TRY IT
Report all lines from the entries below in which "target" appears.

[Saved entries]
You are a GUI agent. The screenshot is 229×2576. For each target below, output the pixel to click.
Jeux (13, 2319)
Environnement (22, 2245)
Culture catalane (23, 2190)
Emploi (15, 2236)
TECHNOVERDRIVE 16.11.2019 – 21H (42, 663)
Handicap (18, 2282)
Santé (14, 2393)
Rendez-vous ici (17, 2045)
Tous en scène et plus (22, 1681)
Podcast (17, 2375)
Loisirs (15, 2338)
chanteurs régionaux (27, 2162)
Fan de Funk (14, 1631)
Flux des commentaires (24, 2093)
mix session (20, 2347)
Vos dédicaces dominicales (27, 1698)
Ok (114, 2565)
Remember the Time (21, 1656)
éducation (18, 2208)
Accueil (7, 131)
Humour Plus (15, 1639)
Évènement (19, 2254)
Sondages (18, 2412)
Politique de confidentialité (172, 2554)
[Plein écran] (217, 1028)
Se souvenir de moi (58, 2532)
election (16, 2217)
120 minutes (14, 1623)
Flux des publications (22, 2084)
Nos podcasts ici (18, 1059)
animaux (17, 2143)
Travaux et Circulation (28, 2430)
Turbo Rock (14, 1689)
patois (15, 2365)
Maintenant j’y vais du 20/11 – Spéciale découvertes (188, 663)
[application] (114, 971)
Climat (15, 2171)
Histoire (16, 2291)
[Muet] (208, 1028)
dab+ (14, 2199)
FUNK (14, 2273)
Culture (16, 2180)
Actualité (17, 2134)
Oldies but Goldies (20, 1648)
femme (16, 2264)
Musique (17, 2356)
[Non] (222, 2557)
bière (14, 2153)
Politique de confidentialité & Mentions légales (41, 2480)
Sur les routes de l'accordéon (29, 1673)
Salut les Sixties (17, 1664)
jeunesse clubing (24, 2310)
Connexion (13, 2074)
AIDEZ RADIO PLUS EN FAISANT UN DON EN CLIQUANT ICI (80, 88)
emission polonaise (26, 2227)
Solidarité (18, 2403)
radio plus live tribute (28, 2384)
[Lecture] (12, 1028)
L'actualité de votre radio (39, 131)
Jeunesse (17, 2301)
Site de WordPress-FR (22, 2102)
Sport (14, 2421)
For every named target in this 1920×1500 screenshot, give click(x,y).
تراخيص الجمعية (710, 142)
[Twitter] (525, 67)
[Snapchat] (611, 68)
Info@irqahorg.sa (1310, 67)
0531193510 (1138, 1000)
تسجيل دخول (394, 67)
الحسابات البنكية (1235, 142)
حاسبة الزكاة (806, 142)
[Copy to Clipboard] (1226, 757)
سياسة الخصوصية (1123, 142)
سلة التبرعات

ANSWER SPACE
You are a GUI agent. The screenshot is 229×2576. For each target below, output the pixel to click.
For every named target in this 1920×1500 screenshot, give click(x,y).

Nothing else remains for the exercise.